--- START ---
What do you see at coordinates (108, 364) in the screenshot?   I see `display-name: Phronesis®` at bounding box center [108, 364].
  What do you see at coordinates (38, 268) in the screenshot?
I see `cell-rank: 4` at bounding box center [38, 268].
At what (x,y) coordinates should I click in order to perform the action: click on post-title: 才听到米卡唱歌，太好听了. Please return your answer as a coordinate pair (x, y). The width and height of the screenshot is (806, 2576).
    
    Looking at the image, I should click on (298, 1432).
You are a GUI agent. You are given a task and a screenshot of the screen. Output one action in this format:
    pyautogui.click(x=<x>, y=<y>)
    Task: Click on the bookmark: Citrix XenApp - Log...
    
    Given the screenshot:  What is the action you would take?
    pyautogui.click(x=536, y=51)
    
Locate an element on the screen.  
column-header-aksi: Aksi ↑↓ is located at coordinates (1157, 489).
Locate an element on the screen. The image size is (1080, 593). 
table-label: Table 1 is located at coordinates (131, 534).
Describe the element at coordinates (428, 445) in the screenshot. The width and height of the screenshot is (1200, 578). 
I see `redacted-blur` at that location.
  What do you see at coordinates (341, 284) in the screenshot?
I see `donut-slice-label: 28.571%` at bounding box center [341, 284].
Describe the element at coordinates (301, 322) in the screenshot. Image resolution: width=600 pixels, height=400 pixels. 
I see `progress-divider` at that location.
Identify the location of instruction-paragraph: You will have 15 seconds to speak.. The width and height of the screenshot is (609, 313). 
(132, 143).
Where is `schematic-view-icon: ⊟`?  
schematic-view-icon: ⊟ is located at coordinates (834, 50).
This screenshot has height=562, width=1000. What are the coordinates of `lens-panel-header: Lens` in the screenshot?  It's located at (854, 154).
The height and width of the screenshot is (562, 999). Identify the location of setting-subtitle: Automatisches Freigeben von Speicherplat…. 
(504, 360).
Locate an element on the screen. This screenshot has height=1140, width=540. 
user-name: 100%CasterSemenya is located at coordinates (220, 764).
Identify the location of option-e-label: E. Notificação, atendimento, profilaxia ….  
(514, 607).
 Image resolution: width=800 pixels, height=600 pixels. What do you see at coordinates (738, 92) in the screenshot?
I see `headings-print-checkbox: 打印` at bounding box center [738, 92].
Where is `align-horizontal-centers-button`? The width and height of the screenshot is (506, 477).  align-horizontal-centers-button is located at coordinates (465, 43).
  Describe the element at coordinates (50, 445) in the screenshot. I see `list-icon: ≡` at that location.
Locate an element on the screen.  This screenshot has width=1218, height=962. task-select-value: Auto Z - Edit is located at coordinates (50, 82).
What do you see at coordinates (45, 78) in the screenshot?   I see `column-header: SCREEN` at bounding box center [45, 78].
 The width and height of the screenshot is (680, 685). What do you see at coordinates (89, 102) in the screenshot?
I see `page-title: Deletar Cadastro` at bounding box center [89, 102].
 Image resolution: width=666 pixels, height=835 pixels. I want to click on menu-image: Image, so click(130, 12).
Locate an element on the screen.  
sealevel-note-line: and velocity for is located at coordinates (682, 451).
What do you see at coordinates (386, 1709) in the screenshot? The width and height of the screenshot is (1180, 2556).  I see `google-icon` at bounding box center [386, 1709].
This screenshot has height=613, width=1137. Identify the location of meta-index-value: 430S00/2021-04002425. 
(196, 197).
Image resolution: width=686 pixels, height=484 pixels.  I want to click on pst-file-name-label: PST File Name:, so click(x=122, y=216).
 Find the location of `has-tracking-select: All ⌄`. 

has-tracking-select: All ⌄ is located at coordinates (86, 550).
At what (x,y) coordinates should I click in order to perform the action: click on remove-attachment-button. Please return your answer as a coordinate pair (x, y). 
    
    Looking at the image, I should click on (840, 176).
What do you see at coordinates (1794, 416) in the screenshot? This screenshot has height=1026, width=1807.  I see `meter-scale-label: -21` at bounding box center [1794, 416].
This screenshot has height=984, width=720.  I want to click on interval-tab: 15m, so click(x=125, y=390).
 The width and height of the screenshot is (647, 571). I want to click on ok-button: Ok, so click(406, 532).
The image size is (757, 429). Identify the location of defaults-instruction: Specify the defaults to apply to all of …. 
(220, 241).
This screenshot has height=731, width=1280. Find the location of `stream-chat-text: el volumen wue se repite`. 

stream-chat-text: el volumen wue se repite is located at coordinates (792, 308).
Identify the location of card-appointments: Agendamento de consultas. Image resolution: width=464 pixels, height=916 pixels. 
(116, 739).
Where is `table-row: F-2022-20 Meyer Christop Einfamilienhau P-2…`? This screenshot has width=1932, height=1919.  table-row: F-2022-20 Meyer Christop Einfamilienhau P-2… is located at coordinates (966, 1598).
--- END ---
Recast the entries above as a Markdown table with the columns Row and Line: one numbered row for each line, with blank lines omitted.

» Solution to this problem:
| Row | Line |
|---|---|
| 1 | What do you see at coordinates (108, 364) in the screenshot?   I see `display-name: Phronesis®` at bounding box center [108, 364]. |
| 2 |   What do you see at coordinates (38, 268) in the screenshot? |
| 3 | I see `cell-rank: 4` at bounding box center [38, 268]. |
| 4 | At what (x,y) coordinates should I click in order to perform the action: click on post-title: 才听到米卡唱歌，太好听了. Please return your answer as a coordinate pair (x, y). The width and height of the screenshot is (806, 2576). |
| 5 |     Looking at the image, I should click on (298, 1432). |
| 6 | You are a GUI agent. You are given a task and a screenshot of the screen. Output one action in this format: |
| 7 |     pyautogui.click(x=<x>, y=<y>) |
| 8 |     Task: Click on the bookmark: Citrix XenApp - Log... |
| 9 |     Given the screenshot:  What is the action you would take? |
| 10 |     pyautogui.click(x=536, y=51) |
| 11 | Locate an element on the screen.   |
| 12 | column-header-aksi: Aksi ↑↓ is located at coordinates (1157, 489). |
| 13 | Locate an element on the screen. The image size is (1080, 593).  |
| 14 | table-label: Table 1 is located at coordinates (131, 534). |
| 15 | Describe the element at coordinates (428, 445) in the screenshot. The width and height of the screenshot is (1200, 578).  |
| 16 | I see `redacted-blur` at that location. |
| 17 |   What do you see at coordinates (341, 284) in the screenshot? |
| 18 | I see `donut-slice-label: 28.571%` at bounding box center [341, 284]. |
| 19 | Describe the element at coordinates (301, 322) in the screenshot. Image resolution: width=600 pixels, height=400 pixels.  |
| 20 | I see `progress-divider` at that location. |
| 21 | Identify the location of instruction-paragraph: You will have 15 seconds to speak.. The width and height of the screenshot is (609, 313).  |
| 22 | (132, 143). |
| 23 | Where is `schematic-view-icon: ⊟`?   |
| 24 | schematic-view-icon: ⊟ is located at coordinates (834, 50). |
| 25 | This screenshot has height=562, width=1000. What are the coordinates of `lens-panel-header: Lens` in the screenshot?  It's located at (854, 154). |
| 26 | The height and width of the screenshot is (562, 999). Identify the location of setting-subtitle: Automatisches Freigeben von Speicherplat….  |
| 27 | (504, 360). |
| 28 | Locate an element on the screen. This screenshot has height=1140, width=540.  |
| 29 | user-name: 100%CasterSemenya is located at coordinates (220, 764). |
| 30 | Identify the location of option-e-label: E. Notificação, atendimento, profilaxia ….   |
| 31 | (514, 607). |
| 32 |  Image resolution: width=800 pixels, height=600 pixels. What do you see at coordinates (738, 92) in the screenshot? |
| 33 | I see `headings-print-checkbox: 打印` at bounding box center [738, 92]. |
| 34 | Where is `align-horizontal-centers-button`? The width and height of the screenshot is (506, 477).  align-horizontal-centers-button is located at coordinates (465, 43). |
| 35 |   Describe the element at coordinates (50, 445) in the screenshot. I see `list-icon: ≡` at that location. |
| 36 | Locate an element on the screen.  This screenshot has width=1218, height=962. task-select-value: Auto Z - Edit is located at coordinates (50, 82). |
| 37 | What do you see at coordinates (45, 78) in the screenshot?   I see `column-header: SCREEN` at bounding box center [45, 78]. |
| 38 |  The width and height of the screenshot is (680, 685). What do you see at coordinates (89, 102) in the screenshot? |
| 39 | I see `page-title: Deletar Cadastro` at bounding box center [89, 102]. |
| 40 |  Image resolution: width=666 pixels, height=835 pixels. I want to click on menu-image: Image, so click(130, 12). |
| 41 | Locate an element on the screen.   |
| 42 | sealevel-note-line: and velocity for is located at coordinates (682, 451). |
| 43 | What do you see at coordinates (386, 1709) in the screenshot? The width and height of the screenshot is (1180, 2556).  I see `google-icon` at bounding box center [386, 1709]. |
| 44 | This screenshot has height=613, width=1137. Identify the location of meta-index-value: 430S00/2021-04002425.  |
| 45 | (196, 197). |
| 46 | Image resolution: width=686 pixels, height=484 pixels.  I want to click on pst-file-name-label: PST File Name:, so click(x=122, y=216). |
| 47 |  Find the location of `has-tracking-select: All ⌄`.  |
| 48 | has-tracking-select: All ⌄ is located at coordinates (86, 550). |
| 49 | At what (x,y) coordinates should I click in order to perform the action: click on remove-attachment-button. Please return your answer as a coordinate pair (x, y).  |
| 50 |     Looking at the image, I should click on (840, 176). |
| 51 | What do you see at coordinates (1794, 416) in the screenshot? This screenshot has height=1026, width=1807.  I see `meter-scale-label: -21` at bounding box center [1794, 416]. |
| 52 | This screenshot has height=984, width=720.  I want to click on interval-tab: 15m, so click(x=125, y=390). |
| 53 |  The width and height of the screenshot is (647, 571). I want to click on ok-button: Ok, so click(406, 532). |
| 54 | The image size is (757, 429). Identify the location of defaults-instruction: Specify the defaults to apply to all of ….  |
| 55 | (220, 241). |
| 56 | This screenshot has height=731, width=1280. Find the location of `stream-chat-text: el volumen wue se repite`.  |
| 57 | stream-chat-text: el volumen wue se repite is located at coordinates (792, 308). |
| 58 | Identify the location of card-appointments: Agendamento de consultas. Image resolution: width=464 pixels, height=916 pixels.  |
| 59 | (116, 739). |
| 60 | Where is `table-row: F-2022-20 Meyer Christop Einfamilienhau P-2…`? This screenshot has width=1932, height=1919.  table-row: F-2022-20 Meyer Christop Einfamilienhau P-2… is located at coordinates (966, 1598). |